I/O マネージャーは、現在のスレッドの読み取り要求を処理します。この要求に対して、スレッドはバッファーを表すユーザー空間の仮想アドレスの範囲を渡します。
I/O マネージャーは、ユーザーが指定したバッファーをアクセシビリティ用にチェックし、ExAllocatePoolWithTag を呼び出して、ユーザーが指定したバッファーのサイズだけ非ページ システム空間バッファー (SystemBuffer) を作成します。
I/O マネージャーは、ドライバーに送信する IRP で新しく割り当てられた SystemBuffer へのアクセスを提供します。
図に書き込み要求が示されている場合、I/O マネージャーは IRP をドライバーに送信する前に、ユーザー バッファーからシステム バッファーにデータをコピーします。
前の図に示した読み取り要求の場合、ドライバーはデバイスからシステム空間バッファーにデータを読み取ります。 このバッファーのメモリは非ページであり、ドライバーは最初にバッファーをロックせずに安全にバッファーにアクセスできます。 読み取り要求が満たされると、ドライバーは IRP を使用して IoCompleteRequest を呼び出します。
元のスレッドが再びアクティブになると、I/O マネージャーはシステム バッファーからユーザー バッファーに読み取り込みデータをコピーします。 また、ExFreePool も呼び出してシステム バッファーを解放します。
I/O マネージャーがドライバーのシステム領域バッファーを作成した後、要求するユーザーモード スレッドをスワップ アウトし、その物理メモリを別のスレッド (場合によっては別のプロセスに属するスレッドによって) 再利用できます。 ただし、IRP で提供されるシステム空間仮想アドレス範囲は、ドライバーが IRP で IoCompleteRequest を呼び出すまで有効の状態を保持します。

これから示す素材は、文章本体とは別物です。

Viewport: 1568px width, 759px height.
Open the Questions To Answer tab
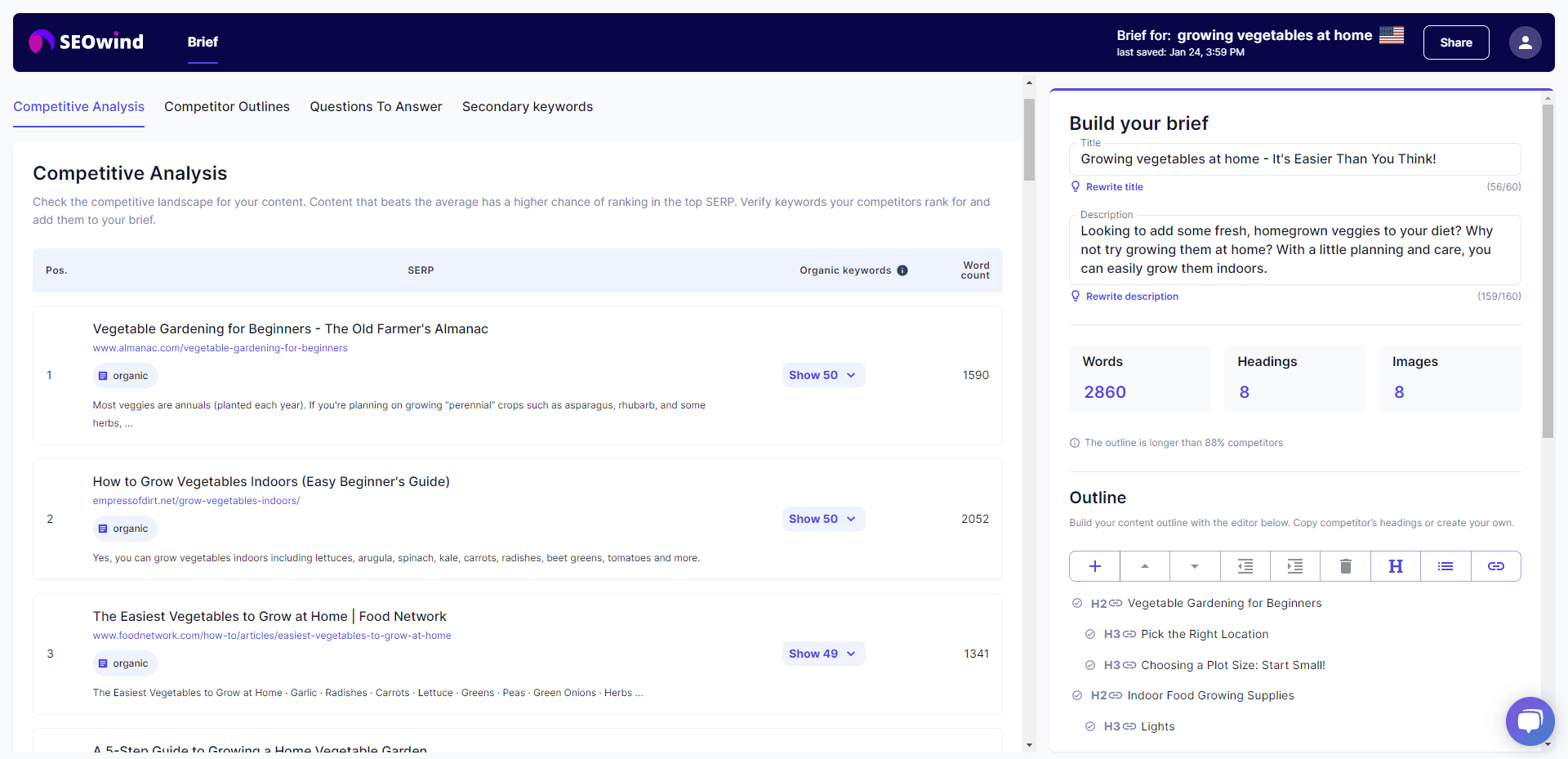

一度に大量のデータを転送するドライバー、特にマルチページ転送を行うドライバーは、バッファー I/O を使用しないでください。 システムが実行されると、I/O マネージャーがこのようなドライバーの IRP で送信する大規模な連続したシステム空間バッファーを割り当てることができないように、非ページ プールが断片化する可能性があります。
通常、ドライバーは、ダイレクト I/O も使用する場合でも、IRP_MJ_DEVICE_CONTROL 要求など、一部の種類の IRP にバッファー I/O を使用します。 通常、ダイレクト I/O を使用するドライバーは、IRP_MJ_READ 要求と IRP_MJ_WRITE 要求、および場合によっては大きなデータ転送を必要とするドライバー定義の IRP_MJ_INTERNAL_DEVICE_CONTROL 要求に対してのみ行われます。
すべての IRP_MJ_DEVICE_CONTROL および IRP_MJ_INTERNAL_DEVICE_CONTROL 要求には、I/O 制御コードが含まれます。 I/O コントロール コードがバッファー I/O を使用して IRP をサポートする必要があることを示す場合、I/O マネージャーは、ユーザー アプリケーションの入力バッファーと出力バッファーを表す単一のシステム バッファーを使用します。 このような I/O 制御コードをサポートするドライバーは、バッファーから入力データ (存在する場合) を読み取り、入力データを上書きして出力データ (存在する場合) を提供する必要があります。 詳細については「I/O 制御コードの定義」参照してください。